Giving substance to the rhetoric

The Society of Environmental Journalists, working through its Freedom of Information Task Force, has opposed such restrictions on scientists’ ability to talk. SEJ has actually been complaining about journalists’ access at EPA for a long time — before even the Obama administration.

 

Restoring the integrity of science at EPA

requires a policy that its scientists are

free to talk to journalists if they choose to.

 

Many reporters WatchDog knows will testify that EPA scientists are often afraid to talk to them without press office permission. EPA has no written press policy — so the science integrity policy is the closest thing that could apply. The policy needs to state clearly that EPA scientists (like all EPA staff) are free to talk to journalists if they choose to.

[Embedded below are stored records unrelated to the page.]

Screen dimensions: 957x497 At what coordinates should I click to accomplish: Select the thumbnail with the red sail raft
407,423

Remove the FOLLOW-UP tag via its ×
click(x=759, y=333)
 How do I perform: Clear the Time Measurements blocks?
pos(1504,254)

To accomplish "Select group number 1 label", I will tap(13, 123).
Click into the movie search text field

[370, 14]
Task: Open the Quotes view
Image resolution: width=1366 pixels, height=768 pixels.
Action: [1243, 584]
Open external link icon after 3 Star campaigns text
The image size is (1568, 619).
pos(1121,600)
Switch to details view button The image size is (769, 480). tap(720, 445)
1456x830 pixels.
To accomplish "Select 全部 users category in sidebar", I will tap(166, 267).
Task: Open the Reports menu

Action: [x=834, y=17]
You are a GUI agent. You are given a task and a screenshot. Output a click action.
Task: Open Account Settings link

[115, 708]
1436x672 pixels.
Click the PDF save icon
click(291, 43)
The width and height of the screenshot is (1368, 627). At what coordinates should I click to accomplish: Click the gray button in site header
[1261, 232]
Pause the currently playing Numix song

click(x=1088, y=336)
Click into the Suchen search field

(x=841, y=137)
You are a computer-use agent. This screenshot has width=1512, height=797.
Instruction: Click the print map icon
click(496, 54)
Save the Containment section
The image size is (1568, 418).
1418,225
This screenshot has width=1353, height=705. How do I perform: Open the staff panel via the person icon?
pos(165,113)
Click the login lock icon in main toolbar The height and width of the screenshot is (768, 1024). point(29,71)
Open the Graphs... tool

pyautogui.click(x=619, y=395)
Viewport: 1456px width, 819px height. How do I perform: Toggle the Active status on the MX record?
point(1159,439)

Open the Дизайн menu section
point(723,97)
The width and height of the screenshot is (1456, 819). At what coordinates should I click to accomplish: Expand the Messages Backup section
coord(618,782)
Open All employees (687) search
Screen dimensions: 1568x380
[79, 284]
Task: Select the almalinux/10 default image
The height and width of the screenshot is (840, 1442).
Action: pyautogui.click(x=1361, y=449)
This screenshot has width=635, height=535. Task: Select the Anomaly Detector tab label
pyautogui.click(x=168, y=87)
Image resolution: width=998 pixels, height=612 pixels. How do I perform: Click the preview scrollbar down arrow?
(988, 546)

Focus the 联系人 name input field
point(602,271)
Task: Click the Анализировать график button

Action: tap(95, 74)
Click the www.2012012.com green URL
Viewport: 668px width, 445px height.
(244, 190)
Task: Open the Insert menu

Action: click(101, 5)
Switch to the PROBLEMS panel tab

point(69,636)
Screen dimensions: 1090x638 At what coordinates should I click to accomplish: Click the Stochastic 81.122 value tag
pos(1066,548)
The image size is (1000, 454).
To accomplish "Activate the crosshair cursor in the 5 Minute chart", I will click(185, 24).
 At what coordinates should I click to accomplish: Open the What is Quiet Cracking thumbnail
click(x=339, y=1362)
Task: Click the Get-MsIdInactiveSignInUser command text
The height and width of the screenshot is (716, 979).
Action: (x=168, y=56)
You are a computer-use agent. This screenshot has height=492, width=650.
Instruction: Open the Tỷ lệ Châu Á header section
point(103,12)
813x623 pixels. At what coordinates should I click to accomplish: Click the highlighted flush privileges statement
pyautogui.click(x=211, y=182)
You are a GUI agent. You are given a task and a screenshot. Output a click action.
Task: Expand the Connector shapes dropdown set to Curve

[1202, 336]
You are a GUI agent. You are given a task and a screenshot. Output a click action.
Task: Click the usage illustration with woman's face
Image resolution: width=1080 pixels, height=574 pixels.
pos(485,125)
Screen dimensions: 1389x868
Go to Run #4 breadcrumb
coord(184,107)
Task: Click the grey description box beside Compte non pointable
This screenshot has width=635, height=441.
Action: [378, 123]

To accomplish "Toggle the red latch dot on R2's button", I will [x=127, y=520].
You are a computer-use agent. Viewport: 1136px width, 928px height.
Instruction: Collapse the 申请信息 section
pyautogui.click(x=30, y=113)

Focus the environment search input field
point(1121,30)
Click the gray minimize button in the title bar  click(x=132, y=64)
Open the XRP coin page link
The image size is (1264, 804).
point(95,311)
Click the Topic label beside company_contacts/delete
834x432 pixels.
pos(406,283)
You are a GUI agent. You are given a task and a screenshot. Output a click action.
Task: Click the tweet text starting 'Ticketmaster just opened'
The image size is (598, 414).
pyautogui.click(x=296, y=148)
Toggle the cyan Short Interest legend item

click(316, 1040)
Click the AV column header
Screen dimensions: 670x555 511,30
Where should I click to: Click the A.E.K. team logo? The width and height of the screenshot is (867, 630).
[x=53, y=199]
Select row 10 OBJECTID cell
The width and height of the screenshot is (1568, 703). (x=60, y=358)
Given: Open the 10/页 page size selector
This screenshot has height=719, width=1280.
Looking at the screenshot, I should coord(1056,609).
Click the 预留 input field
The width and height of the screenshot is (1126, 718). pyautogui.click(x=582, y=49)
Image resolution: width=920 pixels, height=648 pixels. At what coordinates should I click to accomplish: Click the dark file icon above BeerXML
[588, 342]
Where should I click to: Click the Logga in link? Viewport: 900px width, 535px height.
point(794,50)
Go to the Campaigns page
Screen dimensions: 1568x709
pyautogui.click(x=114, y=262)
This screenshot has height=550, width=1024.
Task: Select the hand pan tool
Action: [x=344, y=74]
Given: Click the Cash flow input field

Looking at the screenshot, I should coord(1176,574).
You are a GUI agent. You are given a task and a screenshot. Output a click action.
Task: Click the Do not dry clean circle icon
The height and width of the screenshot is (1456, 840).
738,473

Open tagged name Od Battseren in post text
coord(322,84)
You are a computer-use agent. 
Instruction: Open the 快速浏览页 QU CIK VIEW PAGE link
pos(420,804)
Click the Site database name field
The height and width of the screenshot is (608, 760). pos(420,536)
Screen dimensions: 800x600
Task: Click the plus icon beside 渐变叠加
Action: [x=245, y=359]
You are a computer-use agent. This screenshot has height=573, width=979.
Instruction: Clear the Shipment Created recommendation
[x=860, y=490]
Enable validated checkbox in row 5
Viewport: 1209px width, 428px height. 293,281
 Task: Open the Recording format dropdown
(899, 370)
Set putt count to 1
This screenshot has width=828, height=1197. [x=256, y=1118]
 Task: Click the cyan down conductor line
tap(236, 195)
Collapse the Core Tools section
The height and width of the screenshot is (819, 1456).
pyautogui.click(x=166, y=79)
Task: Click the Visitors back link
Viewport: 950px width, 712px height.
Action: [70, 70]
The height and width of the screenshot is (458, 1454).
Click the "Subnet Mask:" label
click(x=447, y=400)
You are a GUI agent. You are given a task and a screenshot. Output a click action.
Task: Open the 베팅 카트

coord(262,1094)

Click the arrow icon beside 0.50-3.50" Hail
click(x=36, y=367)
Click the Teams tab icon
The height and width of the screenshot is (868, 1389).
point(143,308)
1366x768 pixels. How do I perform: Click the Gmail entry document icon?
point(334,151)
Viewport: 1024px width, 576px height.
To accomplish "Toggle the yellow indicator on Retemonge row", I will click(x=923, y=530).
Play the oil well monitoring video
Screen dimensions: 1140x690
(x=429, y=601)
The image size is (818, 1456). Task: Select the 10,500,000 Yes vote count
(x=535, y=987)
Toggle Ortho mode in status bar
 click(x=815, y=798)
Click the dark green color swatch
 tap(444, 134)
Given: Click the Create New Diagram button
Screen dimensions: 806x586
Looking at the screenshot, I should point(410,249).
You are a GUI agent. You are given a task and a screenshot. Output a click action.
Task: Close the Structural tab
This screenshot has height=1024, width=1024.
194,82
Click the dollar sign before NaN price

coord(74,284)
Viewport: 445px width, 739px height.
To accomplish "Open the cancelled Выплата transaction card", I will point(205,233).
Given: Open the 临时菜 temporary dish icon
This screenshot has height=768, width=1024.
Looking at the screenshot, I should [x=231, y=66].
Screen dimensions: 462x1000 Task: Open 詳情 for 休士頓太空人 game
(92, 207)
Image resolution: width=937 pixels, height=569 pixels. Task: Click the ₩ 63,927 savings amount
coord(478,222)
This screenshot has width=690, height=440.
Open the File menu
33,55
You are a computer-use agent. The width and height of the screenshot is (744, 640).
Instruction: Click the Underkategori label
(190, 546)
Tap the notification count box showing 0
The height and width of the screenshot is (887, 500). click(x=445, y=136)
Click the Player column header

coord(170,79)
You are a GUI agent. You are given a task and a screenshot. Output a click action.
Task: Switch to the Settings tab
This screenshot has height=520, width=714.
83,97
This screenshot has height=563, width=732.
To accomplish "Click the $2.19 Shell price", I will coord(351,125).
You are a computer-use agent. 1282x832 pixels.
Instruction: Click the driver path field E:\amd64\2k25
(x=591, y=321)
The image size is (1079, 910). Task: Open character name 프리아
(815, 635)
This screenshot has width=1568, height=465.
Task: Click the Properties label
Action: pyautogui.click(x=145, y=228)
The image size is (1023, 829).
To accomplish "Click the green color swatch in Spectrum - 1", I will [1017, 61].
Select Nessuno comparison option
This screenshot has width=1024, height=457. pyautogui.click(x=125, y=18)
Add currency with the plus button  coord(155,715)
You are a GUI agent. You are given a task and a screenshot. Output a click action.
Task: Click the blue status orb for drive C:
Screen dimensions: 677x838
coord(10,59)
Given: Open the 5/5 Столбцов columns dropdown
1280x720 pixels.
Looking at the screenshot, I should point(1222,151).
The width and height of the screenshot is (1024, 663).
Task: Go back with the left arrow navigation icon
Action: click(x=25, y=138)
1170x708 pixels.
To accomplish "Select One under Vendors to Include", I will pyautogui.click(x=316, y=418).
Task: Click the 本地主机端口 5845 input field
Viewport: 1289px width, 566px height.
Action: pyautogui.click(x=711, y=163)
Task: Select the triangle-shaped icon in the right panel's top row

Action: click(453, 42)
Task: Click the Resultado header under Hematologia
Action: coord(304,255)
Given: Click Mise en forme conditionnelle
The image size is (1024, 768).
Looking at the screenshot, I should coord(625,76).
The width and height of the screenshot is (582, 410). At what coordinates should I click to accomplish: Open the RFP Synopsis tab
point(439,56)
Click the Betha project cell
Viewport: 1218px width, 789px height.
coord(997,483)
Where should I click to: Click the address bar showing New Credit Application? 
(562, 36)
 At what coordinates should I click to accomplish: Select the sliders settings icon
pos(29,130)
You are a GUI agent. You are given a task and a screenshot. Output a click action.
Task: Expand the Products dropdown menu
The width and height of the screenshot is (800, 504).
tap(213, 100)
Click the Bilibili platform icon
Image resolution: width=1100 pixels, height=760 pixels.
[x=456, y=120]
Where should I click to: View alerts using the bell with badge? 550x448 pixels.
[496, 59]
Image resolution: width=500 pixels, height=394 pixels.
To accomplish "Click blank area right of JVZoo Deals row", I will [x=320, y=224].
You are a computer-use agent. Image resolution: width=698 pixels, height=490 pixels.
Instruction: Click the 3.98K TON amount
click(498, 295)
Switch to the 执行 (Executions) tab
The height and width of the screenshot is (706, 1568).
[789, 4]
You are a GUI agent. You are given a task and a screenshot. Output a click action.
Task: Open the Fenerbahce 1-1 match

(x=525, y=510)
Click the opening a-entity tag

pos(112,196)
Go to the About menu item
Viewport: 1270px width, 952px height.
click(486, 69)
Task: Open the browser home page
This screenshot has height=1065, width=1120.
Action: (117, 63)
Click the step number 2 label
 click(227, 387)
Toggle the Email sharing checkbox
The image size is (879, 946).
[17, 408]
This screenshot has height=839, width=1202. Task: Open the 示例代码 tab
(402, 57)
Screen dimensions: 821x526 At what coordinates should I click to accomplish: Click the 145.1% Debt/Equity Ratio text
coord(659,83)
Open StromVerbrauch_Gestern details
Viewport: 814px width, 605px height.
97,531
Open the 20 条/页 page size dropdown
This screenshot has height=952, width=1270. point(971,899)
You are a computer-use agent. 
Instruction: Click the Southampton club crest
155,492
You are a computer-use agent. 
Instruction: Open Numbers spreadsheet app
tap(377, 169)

Restoring the integrity of science at EPA requires this — giving substance to the rhetoric about transparency and openness.

Why? Because political appointees at EPA in the past have shown a keen ability to ignore or overrule science in order to get the regulatory results that they — or their regulated industry clients — prefer.

Let’s look at some examples.

  • Chlorpyrifos: EPA as early as 2017 decided to throw out the advice of its own scientists about the toxicity of this pesticide. Its maker, Dow Chemical, had given a million-dollar donation to Trump and was urging EPA not to prohibit it.
  • Particulates: An independent EPA science panel concluded that current standards for fine particulate air pollution were inadequate to protect public health. Yet in December 2020, the Trump EPA declined to tighten air quality standards for fine particulates.
  • Ethylene Oxide: When an EPA staff investigation found significant levels of this carcinogen around an Illinois sterilizing plant in August 2018, higher-up political appointees ordered the information be removed from the web (so we learn from EPA’s inspector general).
  • WOTUS Rule: The Trump EPA issued a rule in January 2020 narrowing the scope of “waters of the U.S.” that EPA could regulate under the Clean Water Act. But one of EPA’s own Trump-appointed science panels concluded that parts of that rule were in conflict with established science.
  • Auto Emissions Rollback: The Trump EPA in March 2020 finalized its contentious rollback (may require subscription) of Obama-era auto mileage standards meant to address climate change. Yet a just-issued report from the agency’s inspector general says that the decision ignored advice from the agency’s own technical staff.
  • Mercury and Air Toxics Standards: The Trump EPA, at the urging of the White House, in May 2020 wrote a loophole into the Obama-era Clean Air Act rule, which had limited toxic heavy metal emissions from sources like power plants. An EPA science panel later found that this did not square with the evidence.
  • Smog Rule: The Trump EPA in December 2020 announced that it would not tighten the air quality standard for smog (ozone). Environmental groups and states claimed the decision ignored science favoring a tighter standard — and promptly sued EPA over it.

 

Political appointees, not scientists, are problem

These examples help show why scientists’ freedom to communicate matters. It’s not just about the power of the press office. And it’s not about journalists wanting to feel important. It’s about public health and the government’s legal duty to protect it.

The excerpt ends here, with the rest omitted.